Das grösste Land Südamerikas hat gewählt – doch noch ist nicht klar, wer künftig die Geschicke Brasiliens lenkt. Eine Stichwahl wird am 26. Oktober darüber entscheiden. Die beiden Kontrahenten stimmen sich derweil bereits auf die Fortführung des Wahlkampfes ein.
Dass die amtierende Präsidentin Dilma Rousseff bei der ersten Wahlrunde am vergangenen Sonntag die meisten Stimmen holte, war erwartet worden. Dass ihr Gegner für die Stichwahl der konservative Aécio Neves sein würde, war eine Überraschung. Eigentlich hatte man viel mehr mit der ehemaligen Umweltministerin Marina Silva gerechnet.
Kampf um Anhänger von Verliererin Silva
Die nächsten Wochen werden von Strategie, Absprachen und Bündnissen geprägt sein. Für Neves geht es vor allem um einen geschmeidigen Weg, die Stimmen aus dem Silva-Lager zu sich zu ziehen. Er hatte seine Konkurrentin um Platz zwei in den zurückliegenden Wochen eher schonend behandelt, wohlwissend, dass die Stunde kommen könnte, in der er ihre Hilfe braucht.
Sollten sich beide verbünden, dann könnte es am 26. Oktober für Rousseff tatsächlich knapp werden. Silva signalisierte schon Gesprächsbereitschaft. Die Wahl habe gezeigt, dass die Menschen nicht einverstanden seien mit dem Brasilien, wie es derzeit sei. Auch aus den Reihen ihrer Verbündeten gab es erste Anzeichen, dass sie bereit seien, Neves zu unterstützen.
Überraschungskandidat Neves verspricht den Aufbruch und geisselt den Interventionismus der Rousseff-Regierung, der Investoren abschrecke. «Wir sind erst auf der Hälfte des Weges. (...) Das ist kein Projekt nur einer Partei. Das ist die Stunde, um die Kräfte zu vereinen», sagte er.
Rousseff setzt auf Sozialprojekte
Doch auch Rousseff stellt sich nun auf ihren neuen Herausforderer ein und passt ihren Wahlkampf an. Sie wurde bei ihren Auftritt am Wahlabend von den Anhängern mit «Um, dois, tres, Dilma outra vez» (Ein, zwei, drei, Dilma noch einmal) bejubelt. «Ich fühle mich, als hätte ich eine Botschaft erhalten, eine sehr einfache: Sie sagt, dass ich weitermachen und diesen Kampf fortsetzen soll mit jedem dieser Wähler, um Brasilien zu verändern», rief Rousseff.

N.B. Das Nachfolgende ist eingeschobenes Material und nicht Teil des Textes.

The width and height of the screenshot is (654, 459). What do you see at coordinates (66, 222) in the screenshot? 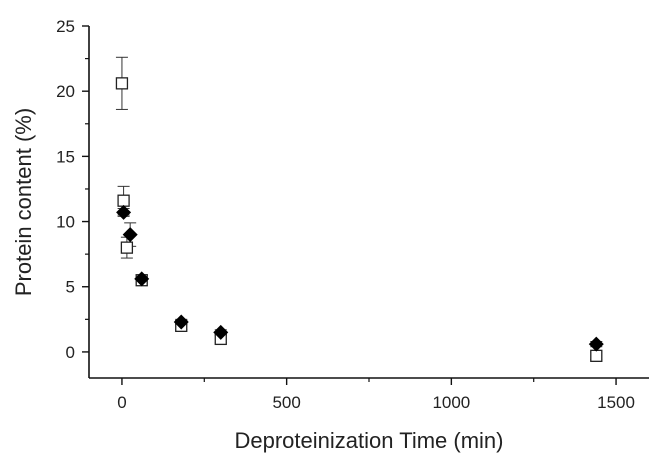
I see `y-tick-label: 10` at bounding box center [66, 222].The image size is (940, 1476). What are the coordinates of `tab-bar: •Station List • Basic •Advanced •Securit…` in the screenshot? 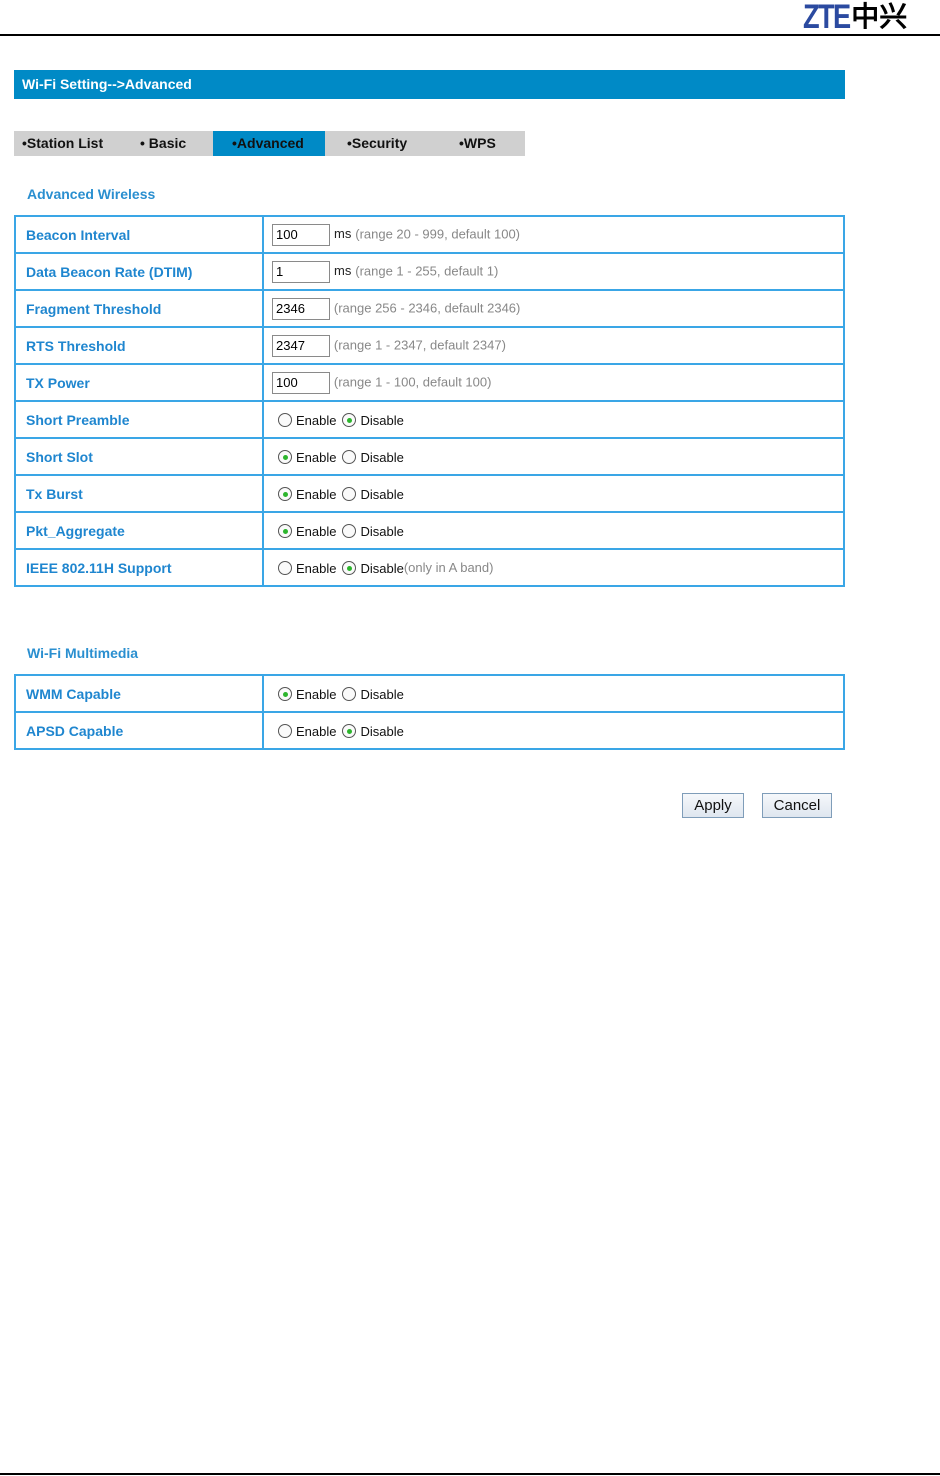 It's located at (270, 144).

Sie setzt auf Kontinuität und auf die Erfolge ihrer Regierung unter anderem bei der Armutsbekämpfung. Traditionell schnitten sie und ihre Arbeiterpartei PT im armen Nordosten des Landes stark ab. Dort profitieren Millionen Menschen von der Familiensozialhilfe «Bolsa Família», die von Rousseff und ihrem Vorgänger und Parteigenossen Luiz Inácio Lula da Silva im Kampf gegen die Armut massiv ausgebaut wurde. Die Erfolge dieser Politik sind auch international anerkannt.
Gleichberechtigte TV-Auftritte
Medial ziehen die beiden Kontrahenten im Schlusswahlkampf gleich. Bislang standen Neves bislang nur vier Minuten Sendezeit zur Verfügung, dem Rousseff- Lager dagegen elf. Jetzt haben beide die gleiche Sendezeit. Im Fernsehland Brasilien kann das entscheidend sein.
Das Rennen um die Präsidentschaft der siebtgrössten Volkswirtschaft der Welt ist auf jeden Fall nach der ersten Runde offener, als viele dachten.